→ WORK TO COMPLETE: Reproduce the top of the data verbatim, through and including the line that contains "Share the Победа".

----- INFORMATION -----

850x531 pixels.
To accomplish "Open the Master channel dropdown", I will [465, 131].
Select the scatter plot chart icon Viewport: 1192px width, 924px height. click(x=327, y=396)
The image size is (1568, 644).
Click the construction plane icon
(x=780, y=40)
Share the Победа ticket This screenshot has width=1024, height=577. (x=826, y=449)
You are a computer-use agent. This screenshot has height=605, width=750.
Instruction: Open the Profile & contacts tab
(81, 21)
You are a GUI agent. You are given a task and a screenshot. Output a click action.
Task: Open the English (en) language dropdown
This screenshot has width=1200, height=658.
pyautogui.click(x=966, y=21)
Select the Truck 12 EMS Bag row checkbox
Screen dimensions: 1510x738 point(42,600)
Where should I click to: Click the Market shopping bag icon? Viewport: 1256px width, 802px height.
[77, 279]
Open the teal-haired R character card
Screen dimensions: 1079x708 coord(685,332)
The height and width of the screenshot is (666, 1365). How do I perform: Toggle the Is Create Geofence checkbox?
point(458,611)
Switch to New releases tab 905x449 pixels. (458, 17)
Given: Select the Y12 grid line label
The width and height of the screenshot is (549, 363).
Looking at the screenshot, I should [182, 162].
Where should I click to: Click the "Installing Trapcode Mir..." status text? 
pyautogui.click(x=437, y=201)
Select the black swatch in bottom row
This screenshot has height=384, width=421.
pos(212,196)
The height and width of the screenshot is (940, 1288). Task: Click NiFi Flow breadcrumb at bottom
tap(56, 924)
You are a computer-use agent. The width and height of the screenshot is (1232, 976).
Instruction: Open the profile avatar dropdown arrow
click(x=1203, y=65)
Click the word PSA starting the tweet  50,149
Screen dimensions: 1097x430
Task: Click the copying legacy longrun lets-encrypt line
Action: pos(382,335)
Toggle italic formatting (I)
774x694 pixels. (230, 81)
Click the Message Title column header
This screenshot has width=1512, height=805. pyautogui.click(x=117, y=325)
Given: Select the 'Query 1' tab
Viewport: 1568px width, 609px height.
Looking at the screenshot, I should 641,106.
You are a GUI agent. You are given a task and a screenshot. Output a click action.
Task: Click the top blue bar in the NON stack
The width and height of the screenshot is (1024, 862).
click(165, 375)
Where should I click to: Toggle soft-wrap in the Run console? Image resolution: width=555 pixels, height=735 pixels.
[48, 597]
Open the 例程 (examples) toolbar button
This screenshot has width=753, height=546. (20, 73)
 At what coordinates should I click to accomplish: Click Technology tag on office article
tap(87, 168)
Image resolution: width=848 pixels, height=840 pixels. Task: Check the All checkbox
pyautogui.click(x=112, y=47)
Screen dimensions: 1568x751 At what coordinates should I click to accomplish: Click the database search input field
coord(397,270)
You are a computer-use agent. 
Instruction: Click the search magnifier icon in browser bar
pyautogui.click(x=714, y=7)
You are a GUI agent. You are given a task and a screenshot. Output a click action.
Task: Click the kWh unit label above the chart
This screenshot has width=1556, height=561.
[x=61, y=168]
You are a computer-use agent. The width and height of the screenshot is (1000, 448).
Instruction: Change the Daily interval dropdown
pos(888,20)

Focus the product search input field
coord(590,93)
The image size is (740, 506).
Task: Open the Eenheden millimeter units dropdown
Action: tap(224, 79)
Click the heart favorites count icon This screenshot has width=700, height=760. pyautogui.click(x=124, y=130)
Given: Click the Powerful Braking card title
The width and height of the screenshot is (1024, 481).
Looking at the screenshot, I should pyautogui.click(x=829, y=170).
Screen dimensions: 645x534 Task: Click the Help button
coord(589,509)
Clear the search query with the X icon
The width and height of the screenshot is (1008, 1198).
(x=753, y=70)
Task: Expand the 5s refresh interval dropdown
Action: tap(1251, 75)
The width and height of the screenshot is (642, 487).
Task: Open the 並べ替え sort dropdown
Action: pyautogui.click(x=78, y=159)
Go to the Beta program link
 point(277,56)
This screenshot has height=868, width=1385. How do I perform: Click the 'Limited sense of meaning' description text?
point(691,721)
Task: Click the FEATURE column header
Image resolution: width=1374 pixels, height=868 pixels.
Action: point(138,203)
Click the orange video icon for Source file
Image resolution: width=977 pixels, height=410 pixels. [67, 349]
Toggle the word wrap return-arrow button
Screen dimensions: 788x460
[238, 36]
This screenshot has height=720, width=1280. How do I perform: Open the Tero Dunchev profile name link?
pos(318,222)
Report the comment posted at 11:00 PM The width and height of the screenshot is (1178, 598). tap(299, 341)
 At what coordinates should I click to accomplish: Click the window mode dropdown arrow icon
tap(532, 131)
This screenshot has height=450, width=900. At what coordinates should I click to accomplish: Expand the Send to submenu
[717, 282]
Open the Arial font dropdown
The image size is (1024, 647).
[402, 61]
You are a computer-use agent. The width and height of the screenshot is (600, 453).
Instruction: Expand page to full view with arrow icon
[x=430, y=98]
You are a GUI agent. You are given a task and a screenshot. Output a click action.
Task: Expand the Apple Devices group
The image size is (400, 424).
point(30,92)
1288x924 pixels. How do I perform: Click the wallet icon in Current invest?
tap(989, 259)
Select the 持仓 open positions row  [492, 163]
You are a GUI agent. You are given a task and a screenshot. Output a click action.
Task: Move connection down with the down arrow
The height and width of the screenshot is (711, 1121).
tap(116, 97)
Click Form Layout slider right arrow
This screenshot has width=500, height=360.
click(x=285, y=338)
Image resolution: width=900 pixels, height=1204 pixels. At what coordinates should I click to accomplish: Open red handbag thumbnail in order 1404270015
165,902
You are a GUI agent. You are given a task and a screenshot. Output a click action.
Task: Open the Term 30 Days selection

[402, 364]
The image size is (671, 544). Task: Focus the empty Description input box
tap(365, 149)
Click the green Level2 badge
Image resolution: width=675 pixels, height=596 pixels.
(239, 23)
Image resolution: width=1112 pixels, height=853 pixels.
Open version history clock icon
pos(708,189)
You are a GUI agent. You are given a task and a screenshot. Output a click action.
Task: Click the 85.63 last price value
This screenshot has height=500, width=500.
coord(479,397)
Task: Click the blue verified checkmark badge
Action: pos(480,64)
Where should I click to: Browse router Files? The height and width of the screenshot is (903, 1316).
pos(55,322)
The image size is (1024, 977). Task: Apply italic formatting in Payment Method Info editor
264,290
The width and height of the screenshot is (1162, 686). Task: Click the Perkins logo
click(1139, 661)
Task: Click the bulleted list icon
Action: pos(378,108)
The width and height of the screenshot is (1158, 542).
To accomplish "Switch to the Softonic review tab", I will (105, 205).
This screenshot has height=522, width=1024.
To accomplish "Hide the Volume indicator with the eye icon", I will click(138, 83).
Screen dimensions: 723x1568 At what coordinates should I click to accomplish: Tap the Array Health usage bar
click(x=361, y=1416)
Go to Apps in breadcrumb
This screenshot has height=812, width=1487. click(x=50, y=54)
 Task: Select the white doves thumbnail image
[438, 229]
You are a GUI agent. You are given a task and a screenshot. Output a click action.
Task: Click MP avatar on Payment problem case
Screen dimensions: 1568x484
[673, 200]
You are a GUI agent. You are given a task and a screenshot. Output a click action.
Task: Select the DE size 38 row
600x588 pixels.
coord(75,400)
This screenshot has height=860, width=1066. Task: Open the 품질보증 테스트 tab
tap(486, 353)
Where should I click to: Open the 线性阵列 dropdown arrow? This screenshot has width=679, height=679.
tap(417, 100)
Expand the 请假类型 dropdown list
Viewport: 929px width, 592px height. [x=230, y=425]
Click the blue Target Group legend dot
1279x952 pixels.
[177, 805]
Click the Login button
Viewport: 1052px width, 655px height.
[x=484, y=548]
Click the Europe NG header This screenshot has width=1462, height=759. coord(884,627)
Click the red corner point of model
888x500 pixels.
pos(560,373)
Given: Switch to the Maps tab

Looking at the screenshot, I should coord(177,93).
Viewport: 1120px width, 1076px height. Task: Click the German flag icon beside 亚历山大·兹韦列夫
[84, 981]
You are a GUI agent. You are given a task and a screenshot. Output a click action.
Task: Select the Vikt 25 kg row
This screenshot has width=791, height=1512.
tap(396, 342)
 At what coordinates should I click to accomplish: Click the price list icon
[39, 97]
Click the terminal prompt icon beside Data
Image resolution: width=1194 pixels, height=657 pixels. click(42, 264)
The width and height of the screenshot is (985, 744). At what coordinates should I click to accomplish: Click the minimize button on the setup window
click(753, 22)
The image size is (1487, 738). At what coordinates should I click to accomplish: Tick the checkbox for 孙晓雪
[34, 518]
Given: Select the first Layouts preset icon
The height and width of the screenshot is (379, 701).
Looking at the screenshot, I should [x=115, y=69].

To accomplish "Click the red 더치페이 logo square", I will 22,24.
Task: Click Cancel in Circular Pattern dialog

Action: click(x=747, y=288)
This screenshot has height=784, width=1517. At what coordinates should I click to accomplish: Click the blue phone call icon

-----

→ TASK RESULT:
850x531 pixels.
To accomplish "Open the Master channel dropdown", I will [465, 131].
Select the scatter plot chart icon Viewport: 1192px width, 924px height. click(x=327, y=396)
The image size is (1568, 644).
Click the construction plane icon
(x=780, y=40)
Share the Победа ticket This screenshot has width=1024, height=577. (x=826, y=449)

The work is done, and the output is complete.